### Video Transcript

You’ve probably heard of the Heisenberg uncertainty principle from quantum
mechanics. That the more you know about a particle’s position, the less certain you can be of
its momentum and vice versa. My goal here is for you to come away from this video feeling like this is utterly
reasonable. It’ll take some time. But I think you’ll agree that digging deep is well worth it.

You see, the uncertainty principle is actually one specific example of a much more
general trade-off that shows up in a lot of everyday totally nonquantum
circumstances involving waves. The plan here is to see what this means in the context of sound waves, which should
feel reasonable. And then Doppler radar, which should again feel reasonable and a little bit closer to
the quantum case. And then for particles which, if you’re willing to accept one or two premises of
quantum mechanics, hopefully feels just as reasonable as the first two.

The core idea here has to do with the interplay between frequency and duration. And I bet you already have an intuitive idea of this principle before we even get
into the math or the quantum. If you were to pull up behind a car at a red light and your turn signals were
flashing together for a few seconds, you might kind of think that they have the same
frequency. But at that point, for all you know, they could fall out of sync as more time passes,
revealing that they actually had different frequencies. So an observation over a short period of time gave you low confidence over what their
frequencies are. But if you were to sit at that red light for a full minute and the signals continued
to click in sync, you would be a lot more confident that the frequencies are
actually the same.

So that certainty about the frequency information required an observation spread out
over time. And this trade-off right here between how short your observation can be and how
confident you can feel about the frequency is an example of the general uncertainty
principle. Similarly, think of a musical note. The shorter it lasts in time, the less certain you can be about what its exact
frequency is. In the extreme, I could ask you what the pitch of a clap or a shock wave is and even
someone with perfect pitch would be unable to answer. And on the flip side, a more definite frequency requires a longer duration
signal. Or, rather than talking about definiteness or certainty, it would be a little more
accurate here to say that the short signal correlates highly with a wider range of
frequency. And that the signal correlating strongly with only a narrow range of frequencies must
last for a longer time.

Here, that’s the kind of phrase that’s made a little bit clearer when we bring in the
actual math. So let’s turn now to talking about the Fourier transform, which is the relevant
construct for analyzing frequencies. The last video I put out was a visual intuition for this transform. And yes, it probably would be helpful if you’ve seen it. But I’m gonna go ahead and give a quick recap here just to remind ourselves of how it
went.

Let’s say we have a signal and it plays five beats per second over the course of two
seconds. The Fourier transform gives a way to view any signal, not in terms of the intensity
at each point in time but, instead, in terms of the strength of various frequencies
within it.

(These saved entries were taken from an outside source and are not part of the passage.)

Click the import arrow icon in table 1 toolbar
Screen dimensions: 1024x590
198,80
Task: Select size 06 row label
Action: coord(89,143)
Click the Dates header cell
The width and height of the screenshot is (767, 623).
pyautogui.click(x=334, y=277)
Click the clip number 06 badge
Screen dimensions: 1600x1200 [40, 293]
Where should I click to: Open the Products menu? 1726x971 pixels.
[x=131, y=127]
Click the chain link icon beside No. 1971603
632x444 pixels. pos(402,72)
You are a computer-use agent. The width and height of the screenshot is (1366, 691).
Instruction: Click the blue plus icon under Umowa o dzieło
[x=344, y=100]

The main idea was to take this signal and to kind of wind it around a circle. As in, imagine some rotating vector whose length is determined by the height of the
graph at each point in time. Right now, this little vector is rotating at 0.3 cycles per second. That’s the frequency with which we’re winding the graph around the circle. And for most frequencies, the signal is kinda just averaged out over the circle. This was the fun part of last video, don’t you think? Just seeing the different patterns that come up as you wind a pure cosine around a
circle like this.

But, the key point is what happens when that winding frequency matches the signal
frequency, in this case five cycles per second. As our little vector is rotating around and it draws, all of the peaks line up on one
side and all of the valleys on another side. So the whole weight of the graph is kind of off center, so to speak. The idea behind the Fourier transform is that if you follow the center of mass of the
wound-up graph with frequency 𝑓, the position of that center of mass encodes the
strength of that frequency in the original signal. The distance between that center of mass and the origin captures the strength of that
frequency. And this is something I didn’t really talk about in the main video. But the angle of that center of mass off the horizontal corresponds to the phase of
the given frequency.

Now one way to think of this whole winding mechanism is that it’s a way to measure
how well your signal correlates with a given pure frequency. So remember, when we say the Fourier transform, we’re referring to this new function
whose input is that winding frequency and whose output is the center of mass,
thought of as a complex number. Or, more technically, it’s a certain multiple of that center of mass. But whatever, the overall shape remains the same. And the graph that I’m drawing is just gonna be the 𝑥-coordinate of that center of
mass, the real part of its output. If you wanted, you could also plot the distance between the center of mass and the
origin. And maybe that better conveys how strongly each possible frequency correlates with
the signal. The downside is that you lose some of the nice linearity properties that I talked
about last video.

Anyway, point is, this spike you’re looking at here above the winding frequency of
five is the Fourier transform’s way of telling us that the dominant frequency of the
signal is five beats per second. And equally importantly, the fact that it’s a little bit spread out around that five
is an indication that pure sine waves near five beats per second also correlate
pretty well with the signal. And that last idea is key for the uncertainty principle. What I want you to do is think about how this spread changes as the signal persists
longer or shorter over time.

You’ve already seen this at an intuitive level. All we’re doing right now is just illustrating it in the language of Fourier
transforms. If the signal persists over a long period of time, then when the winding frequency is
even slightly different from five. The signal goes on long enough to wrap itself around the circle and balance out. So looking at the Fourier plot over here, that corresponds to a super sharp drop-off
in the magnitude of the transform as your frequency shifts away from that five beats
per second.

On the other hand, if your signal was really localized to a short period of time,
then as you adjust the frequency away from five beats per second. The signal doesn’t really have as much time to balance itself out around the
circle. You have to change the winding frequency to be meaningfully different from five
before that signal starts to balance out again. Over on the frequency plot, that corresponds to a much broader peak around the five
beats per second. And that’s the uncertainty principle, just phrased a little bit more
mathematically. A signal concentrated in time must have a spread out Fourier transform. Meaning, it correlates with a wide range of frequencies. And a signal with a concentrated Fourier transform has to be spread out in time.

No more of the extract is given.